Sufrí un escalofrío en todo el cuerpo. Me parece haber entrado en una plaza de toros y  me habían corneado. Bajé deprisa los cuatro peldaños, le dije a D. Francisco que esperara y subí corriendo las escaleras de mármol blanco.
– Quiero ver al Sr. Obispo – le dije a su capellán que estaba en la antesala. Era D. Valentín, un hombre trabajador como el que más. Servía de fabriquero en la Catedral con gran eficacia y atendía al Sr. Obispo con una amabilidad y diligencia extraordinaria. Esa amabilidad la derrochaba también con los demás.
– Tu sabes que hay que anunciarse antes – dijo extendiendo los brazos y mirándome atentamente.
  Lo sé, pero es urgente.
Le recordé lo que me había sucedido hacía varios años. Acudí a la hora de comer. Tenía un problema y quería que me diera la solución. El portero se negó a molestar al obispo D. José María.
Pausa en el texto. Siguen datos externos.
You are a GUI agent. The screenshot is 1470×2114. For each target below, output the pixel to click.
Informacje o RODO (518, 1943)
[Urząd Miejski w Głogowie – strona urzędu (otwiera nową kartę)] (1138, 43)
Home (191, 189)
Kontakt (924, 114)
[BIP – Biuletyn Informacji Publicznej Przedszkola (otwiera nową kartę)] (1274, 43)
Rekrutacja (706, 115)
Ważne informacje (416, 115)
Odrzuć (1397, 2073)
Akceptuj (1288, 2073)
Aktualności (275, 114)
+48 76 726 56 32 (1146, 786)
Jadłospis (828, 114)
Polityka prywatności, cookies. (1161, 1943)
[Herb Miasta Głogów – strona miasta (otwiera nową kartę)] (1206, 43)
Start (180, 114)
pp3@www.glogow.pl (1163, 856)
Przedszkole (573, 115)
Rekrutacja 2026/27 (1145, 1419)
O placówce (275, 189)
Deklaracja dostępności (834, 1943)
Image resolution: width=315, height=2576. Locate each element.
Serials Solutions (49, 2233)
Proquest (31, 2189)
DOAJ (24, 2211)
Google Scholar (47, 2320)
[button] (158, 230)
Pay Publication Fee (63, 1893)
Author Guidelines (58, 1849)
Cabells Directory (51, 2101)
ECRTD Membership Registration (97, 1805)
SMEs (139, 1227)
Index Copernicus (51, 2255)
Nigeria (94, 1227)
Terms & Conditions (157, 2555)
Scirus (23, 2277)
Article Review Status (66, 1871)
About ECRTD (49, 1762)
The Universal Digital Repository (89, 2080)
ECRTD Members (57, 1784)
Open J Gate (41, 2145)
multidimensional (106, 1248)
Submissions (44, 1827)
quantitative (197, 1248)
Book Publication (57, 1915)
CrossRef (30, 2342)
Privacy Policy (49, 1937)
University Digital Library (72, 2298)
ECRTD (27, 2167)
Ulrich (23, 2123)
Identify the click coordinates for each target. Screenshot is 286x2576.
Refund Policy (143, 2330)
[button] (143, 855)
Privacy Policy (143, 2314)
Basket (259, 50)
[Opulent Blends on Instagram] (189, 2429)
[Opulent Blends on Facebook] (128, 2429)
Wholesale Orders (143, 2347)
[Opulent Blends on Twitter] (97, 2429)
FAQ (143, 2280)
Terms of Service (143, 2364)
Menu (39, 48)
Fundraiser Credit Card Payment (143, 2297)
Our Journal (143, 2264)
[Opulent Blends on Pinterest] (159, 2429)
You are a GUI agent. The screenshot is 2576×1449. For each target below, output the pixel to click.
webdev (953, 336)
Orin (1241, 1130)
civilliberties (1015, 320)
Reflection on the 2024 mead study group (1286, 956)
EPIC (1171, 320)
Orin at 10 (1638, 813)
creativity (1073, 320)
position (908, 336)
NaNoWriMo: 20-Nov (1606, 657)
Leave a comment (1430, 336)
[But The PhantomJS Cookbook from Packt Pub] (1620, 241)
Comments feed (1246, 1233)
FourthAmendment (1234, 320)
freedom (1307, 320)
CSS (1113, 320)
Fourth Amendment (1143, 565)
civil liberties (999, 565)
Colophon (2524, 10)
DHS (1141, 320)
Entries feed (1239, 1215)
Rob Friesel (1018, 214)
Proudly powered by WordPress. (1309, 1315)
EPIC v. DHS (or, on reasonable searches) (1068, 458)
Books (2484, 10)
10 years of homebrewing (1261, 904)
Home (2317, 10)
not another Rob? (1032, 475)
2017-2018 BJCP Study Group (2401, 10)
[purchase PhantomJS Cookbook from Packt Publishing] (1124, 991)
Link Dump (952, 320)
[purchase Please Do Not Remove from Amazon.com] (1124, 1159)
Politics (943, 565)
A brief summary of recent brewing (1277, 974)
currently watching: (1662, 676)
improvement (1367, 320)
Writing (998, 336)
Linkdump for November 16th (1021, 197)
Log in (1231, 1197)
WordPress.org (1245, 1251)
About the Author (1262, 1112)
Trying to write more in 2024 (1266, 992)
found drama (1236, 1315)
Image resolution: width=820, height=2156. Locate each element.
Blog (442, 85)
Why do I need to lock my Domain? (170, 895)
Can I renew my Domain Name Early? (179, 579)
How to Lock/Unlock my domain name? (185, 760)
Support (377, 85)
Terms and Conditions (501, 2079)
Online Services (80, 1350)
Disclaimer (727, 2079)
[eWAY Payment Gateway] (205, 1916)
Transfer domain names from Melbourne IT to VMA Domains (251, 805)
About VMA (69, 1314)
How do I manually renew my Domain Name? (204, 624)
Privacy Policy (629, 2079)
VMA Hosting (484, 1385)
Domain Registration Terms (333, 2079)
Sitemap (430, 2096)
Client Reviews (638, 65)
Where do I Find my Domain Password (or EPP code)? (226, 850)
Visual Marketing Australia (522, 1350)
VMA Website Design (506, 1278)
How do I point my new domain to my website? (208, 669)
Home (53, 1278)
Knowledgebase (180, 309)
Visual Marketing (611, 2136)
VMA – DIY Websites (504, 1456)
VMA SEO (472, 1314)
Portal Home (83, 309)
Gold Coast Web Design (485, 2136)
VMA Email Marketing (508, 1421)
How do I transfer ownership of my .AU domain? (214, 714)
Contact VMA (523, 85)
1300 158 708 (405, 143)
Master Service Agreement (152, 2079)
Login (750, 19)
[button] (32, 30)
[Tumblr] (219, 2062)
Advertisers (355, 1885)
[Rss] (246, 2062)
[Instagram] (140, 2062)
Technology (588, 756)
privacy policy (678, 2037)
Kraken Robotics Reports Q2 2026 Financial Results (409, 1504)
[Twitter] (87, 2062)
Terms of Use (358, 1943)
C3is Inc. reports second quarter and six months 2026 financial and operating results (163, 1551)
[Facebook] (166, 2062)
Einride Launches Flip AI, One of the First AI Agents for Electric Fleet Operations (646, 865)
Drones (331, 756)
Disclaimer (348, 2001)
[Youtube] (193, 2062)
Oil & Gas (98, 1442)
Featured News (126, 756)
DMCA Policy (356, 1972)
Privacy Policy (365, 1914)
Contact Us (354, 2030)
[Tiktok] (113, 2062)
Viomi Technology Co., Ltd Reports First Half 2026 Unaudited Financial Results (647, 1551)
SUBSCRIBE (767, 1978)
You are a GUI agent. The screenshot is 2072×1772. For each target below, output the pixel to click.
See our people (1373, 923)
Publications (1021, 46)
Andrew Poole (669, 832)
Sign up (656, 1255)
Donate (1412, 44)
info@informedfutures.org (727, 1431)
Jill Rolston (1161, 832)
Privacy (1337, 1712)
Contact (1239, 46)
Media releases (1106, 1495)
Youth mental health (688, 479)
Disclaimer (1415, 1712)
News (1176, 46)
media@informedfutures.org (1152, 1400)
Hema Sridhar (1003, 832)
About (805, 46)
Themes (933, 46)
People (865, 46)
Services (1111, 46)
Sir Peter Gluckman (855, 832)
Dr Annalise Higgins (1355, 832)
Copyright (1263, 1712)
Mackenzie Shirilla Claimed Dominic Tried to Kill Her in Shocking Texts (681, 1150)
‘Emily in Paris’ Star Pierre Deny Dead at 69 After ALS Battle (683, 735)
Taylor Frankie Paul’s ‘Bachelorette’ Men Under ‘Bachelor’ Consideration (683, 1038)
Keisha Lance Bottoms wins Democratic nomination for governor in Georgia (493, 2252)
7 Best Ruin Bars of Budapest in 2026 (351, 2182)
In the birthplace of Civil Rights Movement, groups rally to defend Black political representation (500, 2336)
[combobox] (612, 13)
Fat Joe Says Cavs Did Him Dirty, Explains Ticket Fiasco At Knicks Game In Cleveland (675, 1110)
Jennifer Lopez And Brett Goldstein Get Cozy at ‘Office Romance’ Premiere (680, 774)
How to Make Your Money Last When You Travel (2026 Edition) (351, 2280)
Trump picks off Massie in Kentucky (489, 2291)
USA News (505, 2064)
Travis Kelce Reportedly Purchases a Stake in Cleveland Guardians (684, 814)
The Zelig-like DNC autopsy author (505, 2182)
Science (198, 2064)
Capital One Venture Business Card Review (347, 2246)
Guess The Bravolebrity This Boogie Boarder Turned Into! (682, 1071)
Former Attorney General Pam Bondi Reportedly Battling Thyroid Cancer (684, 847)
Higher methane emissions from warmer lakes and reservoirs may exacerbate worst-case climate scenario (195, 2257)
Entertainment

Algunos compañeros dijeron que lo dejara para otro día. Di una voz fuerte diciendo que tenía que ser hoy. En ese momento se asoma Su Excelencia por una ventana, me miró y dijo:
– Sube.
 Esto me ocurrió cuando estaba en otra parroquia. Y, siendo seminarista, en los veranos, muchas tardes me llamaba para rezar el rosario con él, porque el Capellán, estaba de vacaciones.
Convencí a D. Valentín y fue a consultar con el Sr. Obispo. Chirrió la puerta, con un pié dentro y otro fuera, sujetando la madera con la mano izquierda extendió el brazo derecho haciendo indicación que entrara.
D. José María Alcaraz y Alenda, el obispo,  estaba sentado en un sillón tras una mesa, como siempre lo había visto yo, encorvado por los años, y quizás por enfermedad, la que nunca le abandonaba. Me indicó con voz suave que me sentara. Y, como una ametralladora, comencé a decirle que necesitaba unas vacaciones, quería descansar. Asentaba con la cabeza. Era hombre de pocas palabras. Le conté que D. Félix decía que yo no podía ir a esa reunión de Madrid y yo quería saber si tenía alguna queja contra mí. Levantó la cabeza. Vi su arrugado cuello, sus ojos vivos, su impecable vestimenta roja de obispo. Me daba tiempo a estudiar su calva porque callaba. Por fin, al comprobar que yo esperaba contestación, dijo escuetamente:
– Ve.
 Me acompañaron don Valentín y don Francisco a hablar con D. Félix, que contrariado, tuvo que aceptar la voluntad del Obispo. De esta manera me enrolé en unas vacaciones que nunca imaginé.
El tren salía a primeras horas de la tarde.  Al vernos entrar en un departamento a dos curas con sotana, las gentes, que allí ya habían cogido sitio, se santiguaban. Don Francisco era alto, delgado, con aspecto de místico lanzando su mirada al infinito.  Me hablaba de sus poesías. Y empezó a recitar una que llevaba ya preparada para el encuentro que iba a tener. Los que estaban allí lo miraban boquiabiertos.  Nos dio tiempo de hablar de todos nuestros proyectos al traqueteo del tren.